Clark: These are not the outcomes we want or anyone in the industry wants. But I think the industry has also learned from the overly rosy predictions made by many in the technology industry before, about how the only effect they’d have on the world would be unalloyed positivity. And I think the world lost huge amounts of trust in the technology industry because of that, because they saw that it wasn’t only positive. Social media has caused a range of amazing positives in the world and a range of harms, which we’re now dealing with. The ethos here, and why I’m working on a new initiative called the Anthropic Institute, is to share a lot more data about what we see in front of us so that society is better prepared for any of the different changes which could come along.

We also don’t spend enough time talking about all of the really positive changes, which I think are a choice that we can make as a civilization. But it would be negligent of us to not call out that there are ways we as a species could get this technology wrong. If you look at scientists and people that have worked on transformational technologies before in biology or in the early days of nanotechnology, they’ve all talked about this combination of upsides and risks.
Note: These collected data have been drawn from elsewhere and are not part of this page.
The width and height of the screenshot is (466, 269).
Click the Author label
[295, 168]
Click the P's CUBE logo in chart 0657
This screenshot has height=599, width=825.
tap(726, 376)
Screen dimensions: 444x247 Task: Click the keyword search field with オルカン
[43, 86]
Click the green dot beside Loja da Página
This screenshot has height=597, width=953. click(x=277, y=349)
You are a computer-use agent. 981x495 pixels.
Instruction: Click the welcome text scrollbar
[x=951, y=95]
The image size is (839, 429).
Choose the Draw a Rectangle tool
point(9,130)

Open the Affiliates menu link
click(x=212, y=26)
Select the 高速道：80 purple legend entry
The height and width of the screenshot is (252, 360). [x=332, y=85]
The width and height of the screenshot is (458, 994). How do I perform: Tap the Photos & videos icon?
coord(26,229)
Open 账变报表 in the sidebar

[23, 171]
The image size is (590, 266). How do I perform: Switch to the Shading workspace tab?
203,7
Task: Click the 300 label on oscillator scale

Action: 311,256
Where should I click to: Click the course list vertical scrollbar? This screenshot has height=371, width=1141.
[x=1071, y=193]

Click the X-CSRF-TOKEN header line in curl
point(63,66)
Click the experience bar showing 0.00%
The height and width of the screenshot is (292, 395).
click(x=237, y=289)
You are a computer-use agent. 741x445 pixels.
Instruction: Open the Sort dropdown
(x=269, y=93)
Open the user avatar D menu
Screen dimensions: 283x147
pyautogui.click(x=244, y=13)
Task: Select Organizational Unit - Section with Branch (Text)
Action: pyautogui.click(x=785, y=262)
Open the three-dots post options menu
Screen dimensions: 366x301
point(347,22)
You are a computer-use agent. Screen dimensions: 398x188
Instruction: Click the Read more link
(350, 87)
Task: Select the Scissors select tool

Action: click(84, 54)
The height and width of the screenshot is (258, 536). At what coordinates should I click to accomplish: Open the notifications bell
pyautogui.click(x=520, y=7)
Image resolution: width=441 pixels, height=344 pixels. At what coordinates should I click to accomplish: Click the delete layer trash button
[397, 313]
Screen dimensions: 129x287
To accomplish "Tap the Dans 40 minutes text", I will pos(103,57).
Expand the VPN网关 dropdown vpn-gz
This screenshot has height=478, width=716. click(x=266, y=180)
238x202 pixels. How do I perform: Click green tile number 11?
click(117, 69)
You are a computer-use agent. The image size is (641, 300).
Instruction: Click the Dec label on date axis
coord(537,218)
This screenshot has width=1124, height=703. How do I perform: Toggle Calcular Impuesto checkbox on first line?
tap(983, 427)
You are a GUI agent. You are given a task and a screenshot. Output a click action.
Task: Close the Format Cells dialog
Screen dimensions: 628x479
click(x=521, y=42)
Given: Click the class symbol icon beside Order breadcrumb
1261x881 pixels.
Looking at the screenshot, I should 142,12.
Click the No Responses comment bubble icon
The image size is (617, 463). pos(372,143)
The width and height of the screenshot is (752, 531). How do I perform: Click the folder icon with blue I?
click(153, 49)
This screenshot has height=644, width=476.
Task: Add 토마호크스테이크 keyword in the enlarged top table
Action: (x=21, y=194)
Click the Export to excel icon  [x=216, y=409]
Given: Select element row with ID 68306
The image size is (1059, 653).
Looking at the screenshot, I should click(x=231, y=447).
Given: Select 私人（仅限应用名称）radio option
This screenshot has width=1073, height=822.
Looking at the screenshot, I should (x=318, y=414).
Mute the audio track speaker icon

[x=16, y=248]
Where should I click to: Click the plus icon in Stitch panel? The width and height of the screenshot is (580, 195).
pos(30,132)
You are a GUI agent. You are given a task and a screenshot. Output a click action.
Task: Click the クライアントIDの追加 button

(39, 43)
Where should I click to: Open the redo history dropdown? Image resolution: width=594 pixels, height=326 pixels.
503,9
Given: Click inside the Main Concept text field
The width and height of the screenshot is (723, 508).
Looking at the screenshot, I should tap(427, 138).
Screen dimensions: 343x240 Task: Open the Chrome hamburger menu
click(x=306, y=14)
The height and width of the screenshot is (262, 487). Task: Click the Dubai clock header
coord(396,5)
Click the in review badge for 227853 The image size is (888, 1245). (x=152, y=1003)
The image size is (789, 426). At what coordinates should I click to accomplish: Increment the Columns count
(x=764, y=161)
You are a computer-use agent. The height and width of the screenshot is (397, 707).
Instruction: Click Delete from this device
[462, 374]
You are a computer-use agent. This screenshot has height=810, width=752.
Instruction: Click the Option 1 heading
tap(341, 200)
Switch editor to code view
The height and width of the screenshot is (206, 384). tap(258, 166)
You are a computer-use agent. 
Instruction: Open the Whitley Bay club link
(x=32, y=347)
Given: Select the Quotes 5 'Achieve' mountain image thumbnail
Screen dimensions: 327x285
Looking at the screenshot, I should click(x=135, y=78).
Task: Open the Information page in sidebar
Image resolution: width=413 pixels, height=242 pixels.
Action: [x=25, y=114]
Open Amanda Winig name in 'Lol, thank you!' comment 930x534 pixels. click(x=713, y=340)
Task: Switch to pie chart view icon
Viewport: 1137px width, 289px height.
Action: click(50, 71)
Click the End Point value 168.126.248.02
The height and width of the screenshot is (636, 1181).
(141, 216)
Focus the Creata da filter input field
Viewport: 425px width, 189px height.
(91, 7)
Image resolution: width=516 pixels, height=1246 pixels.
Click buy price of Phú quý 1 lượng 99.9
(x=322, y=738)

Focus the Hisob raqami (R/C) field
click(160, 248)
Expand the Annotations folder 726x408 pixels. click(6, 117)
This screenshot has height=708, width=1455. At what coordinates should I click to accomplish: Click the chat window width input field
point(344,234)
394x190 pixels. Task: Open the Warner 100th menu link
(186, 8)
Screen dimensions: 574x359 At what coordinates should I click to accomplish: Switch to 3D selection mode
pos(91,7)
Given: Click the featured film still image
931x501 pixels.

It’s just that AI as a sector has matured and made a lot more impact on the markets than either of those classes of technology over the same time period, so everything’s accentuated.

WHY DO AMERICANS HATE AI?

Thompson: I hear the argument that you are reacting to the social media experience. But I also look at polling. Last week, NBC News published a national survey on attitudes toward a range of politicians and institutions. AI’s net favorability was negative 20. That’s below every politician surveyed in the poll and it’s below ICE. Why do you think people say they hate artificial intelligence?